= Confessional subscription =

In confessional churches, office-bearers (such as ministers and elders) are required to "subscribe" (or agree) to the church's confession of faith. In Presbyterian denominations, this is the Westminster Confession of Faith, while in Confessional Lutheranism it is the Book of Concord. The degree to which subscribers are required to agree with the confession varies from denomination to denomination.

==History==

The Presbyterian Church in Ireland wrestled with the issue of confessional subscription in the early 18th century. In 1726, the Synod of Ulster expelled ministers who refused to subscribe to the Westminster Confession of Faith – this group formed the Synod of Antrim, which eventually became the Non-subscribing Presbyterian Church of Ireland. In the American colonies, the Synod of Philadelphia initially did not have a confession of faith: while the Scots-Irish stressed precise theological formulation, professional ministry, and the orderly and authoritarian nature of church government, the New Englanders emphasized "spontaneity, vital impulse, adaptability." The Scots-Irish believed that confessional subscription would preserve Reformed orthodoxy from the threat of rationalistic ideas, while the New England party preferred declaring the Bible as the common standard for faith and practice. The impasse was resolved with the passage of the Adopting Act of 1729. This was a compromise that required subscription to the "essential and necessary" parts of the Westminster Standards – what was deemed to be essential and necessary was left to individual presbyteries to determine.
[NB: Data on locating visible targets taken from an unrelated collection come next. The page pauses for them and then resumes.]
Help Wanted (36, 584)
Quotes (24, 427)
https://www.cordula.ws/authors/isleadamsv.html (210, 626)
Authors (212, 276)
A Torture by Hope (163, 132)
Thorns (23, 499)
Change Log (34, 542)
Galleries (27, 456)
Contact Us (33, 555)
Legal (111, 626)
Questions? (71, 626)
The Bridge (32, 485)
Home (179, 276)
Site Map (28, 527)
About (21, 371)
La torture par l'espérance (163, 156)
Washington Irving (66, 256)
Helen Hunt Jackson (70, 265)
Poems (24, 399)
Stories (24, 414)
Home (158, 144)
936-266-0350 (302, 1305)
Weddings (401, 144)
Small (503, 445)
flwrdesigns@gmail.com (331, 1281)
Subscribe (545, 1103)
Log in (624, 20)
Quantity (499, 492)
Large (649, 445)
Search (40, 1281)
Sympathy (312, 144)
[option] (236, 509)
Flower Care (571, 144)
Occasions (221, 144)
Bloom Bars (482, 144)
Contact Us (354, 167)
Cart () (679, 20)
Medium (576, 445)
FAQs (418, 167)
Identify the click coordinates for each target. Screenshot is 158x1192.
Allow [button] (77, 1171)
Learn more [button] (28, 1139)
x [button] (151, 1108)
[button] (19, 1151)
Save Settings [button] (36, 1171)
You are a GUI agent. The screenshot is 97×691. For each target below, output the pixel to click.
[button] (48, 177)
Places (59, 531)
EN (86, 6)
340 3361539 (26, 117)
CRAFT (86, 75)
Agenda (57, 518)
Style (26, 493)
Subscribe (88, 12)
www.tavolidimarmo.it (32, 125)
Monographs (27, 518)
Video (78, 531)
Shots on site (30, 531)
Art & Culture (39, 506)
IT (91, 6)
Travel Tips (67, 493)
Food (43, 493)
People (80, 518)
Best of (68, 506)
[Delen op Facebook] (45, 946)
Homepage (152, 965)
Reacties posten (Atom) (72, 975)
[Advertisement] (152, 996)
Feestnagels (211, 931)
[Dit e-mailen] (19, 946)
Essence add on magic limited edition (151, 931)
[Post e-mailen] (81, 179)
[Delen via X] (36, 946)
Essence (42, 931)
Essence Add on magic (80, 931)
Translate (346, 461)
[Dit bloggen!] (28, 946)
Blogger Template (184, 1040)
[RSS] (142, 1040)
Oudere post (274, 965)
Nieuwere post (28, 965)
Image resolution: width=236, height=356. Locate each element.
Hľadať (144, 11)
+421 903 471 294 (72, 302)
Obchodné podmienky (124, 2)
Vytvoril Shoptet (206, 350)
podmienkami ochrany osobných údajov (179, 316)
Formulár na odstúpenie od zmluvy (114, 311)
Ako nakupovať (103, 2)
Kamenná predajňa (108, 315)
==Levels of subscription==
===Strict subscription===
Strict subscription, sometimes called "full subscription", means that subscribers must agree to everything in the confession, without exception. This was the original approach in the Church of Scotland: in 1693, it required all ministers to affirm, "I do sincerely own and declare the above Confession of Faith... to be a Confession of my faith, and that I own the doctrine contained therein to be the true doctrine." However, minor reservations regarding government and church/state relations were allowed. In 1711, this was changed to requiring that ministers believe "the whole doctrine of the Confession... to be the truths of God, contained in the Scriptures of the Old and New Testaments". In 1889, this was changed back to something very similar to the original wording: "I declare the Confession of Faith ... to be the Confession of my faith."

===Good faith subscription===
A good faith subscription allows subscribers to make certain exceptions to things according to confessional standards. In presbyterian denominations, these exceptions are normally approved by a presbytery. This is the position of the Presbyterian Church in America, adopted in 2002. Its Book of Church Order says,

The court may grant an exception to any difference of doctrine only if, in the court’s judgment, the applicant’s declared difference is not in accord with any fundamental of our system of doctrine because the difference is neither hostile to the system nor strikes at the vitals of religion.

===System subscription===
In a system subscription (sometimes called "loose subscription"), a subscriber is required to agree with the "system of doctrine" of the confessional standard. According to Morton H. Smith, "System subscription holds to the adoption of all the fundamental and essential doctrines of the system. Other expressions of the Confessions and Catechisms are not considered essential to the system of doctrine as a matter of indifference, whether the ordinand adopts them or not."

This was the approach adopted by the Presbyterian Church in the United States of America from its founding in 1789: ministers promised to "sincerely receive and adopt the confession of faith of this church, as containing the system of doctrine taught in the Holy Scriptures." This is still the form of vow used in the Orthodox Presbyterian Church.

Charles Hodge noted that the phrase "system of doctrine" was interpreted in three different ways: (1) "every proposition of the Confession" (equivalent to strict subscription described above); (2) the doctrines "peculiar to" the Reformed churches; (3) the "essential doctrines of Christianity." Of the first, Hodge argued that "Such a rule of interpretation can never be practically carried out, without dividing the Church into innumerable fragments. It is impossible that a body of several thousand ministers and elders should think alike on all the topics embraced in such an extended and minute formula of belief." The third, he said, "has been tried, and found to produce the greatest disorder and contention." Thus, Hodge concluded that the only viable view was the second one.

==Declaratory statements==

Some Presbyterian denominations have added a declaratory statement to the Westminster Confession of Faith to clarify, modify, or soften its teaching and thus make it easier for office-bearers to subscribe without scruples. Many of these statements include a clause granting liberty of opinion on non-essential matters.

=="Quia" versus "Quatenus" subscription==
In Confessional Lutheranism, a model of "quia" subscription is used. From the Latin for "because", the Book of Concord is adhered to because it is faithful to the Scriptures – the subscriber believes there is no contradiction between the Book of Concord and the Scriptures. The alternative, "quatenus" (Latin for "insofar as") subscription means there might be a contradiction of the Scriptures in the Book of Concord, in which case the subscriber would hold to the Scriptures against the Book of Concord.

A similar distinction exists in Reformed churches: in 1816, King William I of the Netherlands reorganized the Dutch Reformed Church so that the form of subscription was changed from accepting the Three Forms of Unity because they agreed with the Word of God (as laid down by the Synod of Dort) to acceptance insofar as they agreed with the Word.